=== ASSIGNED TASK ===
Print the material word for word, starting with its first line and going on through the line that contains "Image resolution: width=1170".

************

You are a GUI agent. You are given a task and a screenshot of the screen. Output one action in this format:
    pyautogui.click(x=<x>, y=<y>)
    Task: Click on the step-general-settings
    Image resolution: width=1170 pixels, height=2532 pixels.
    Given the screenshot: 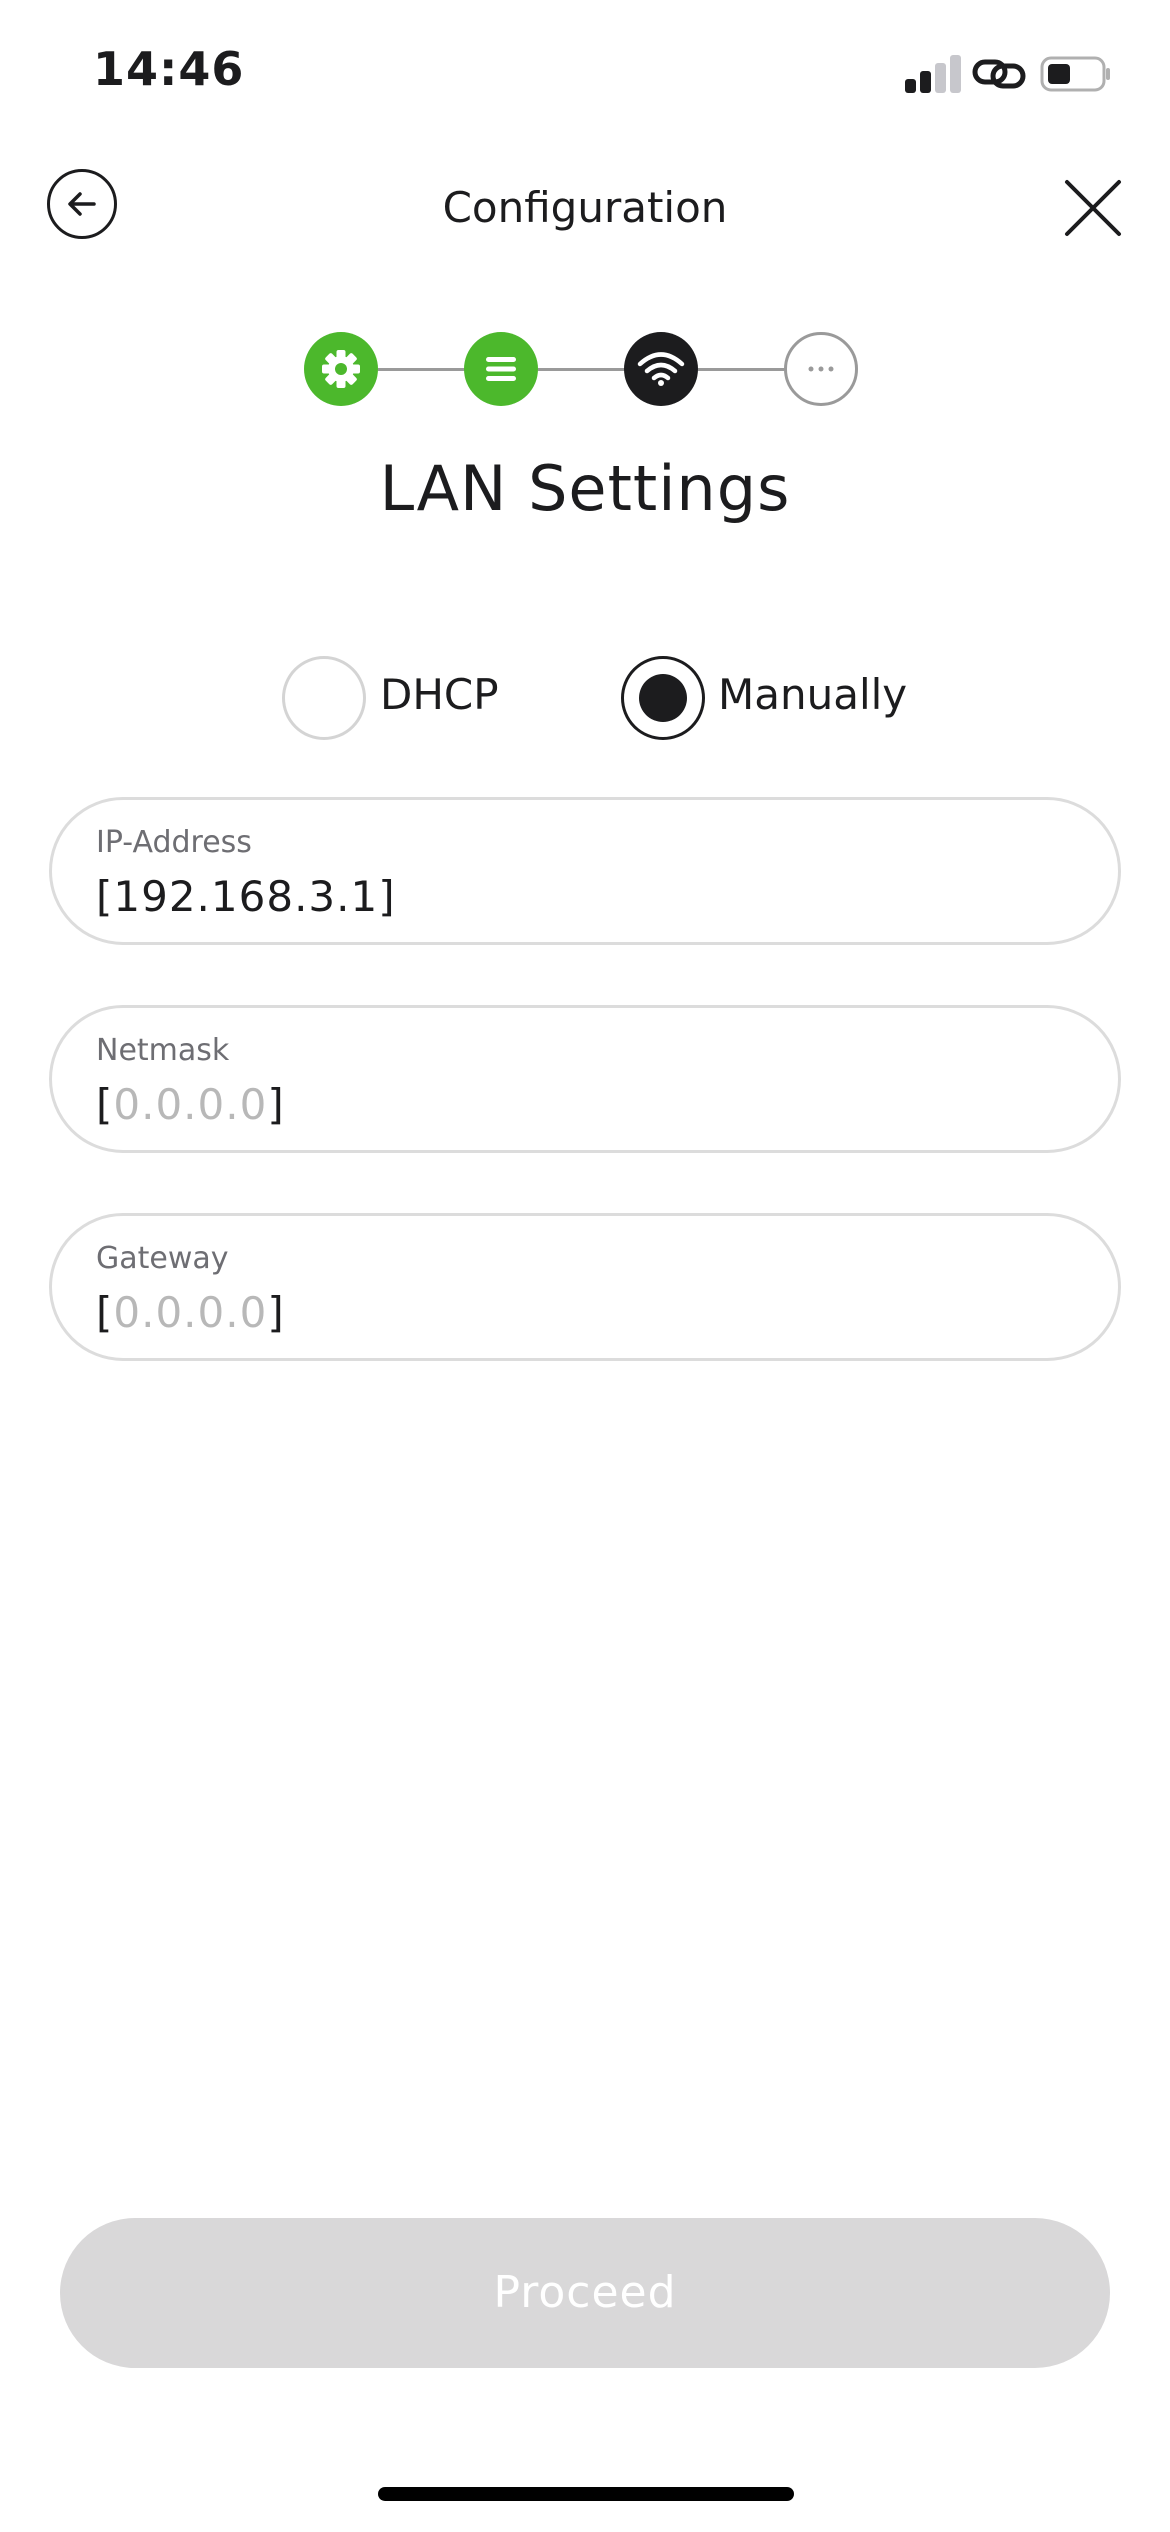 What is the action you would take?
    pyautogui.click(x=341, y=369)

************

=== TASK ANSWER ===
You are a GUI agent. You are given a task and a screenshot of the screen. Output one action in this format:
    pyautogui.click(x=<x>, y=<y>)
    Task: Click on the step-general-settings
    Image resolution: width=1170 pixels, height=2532 pixels.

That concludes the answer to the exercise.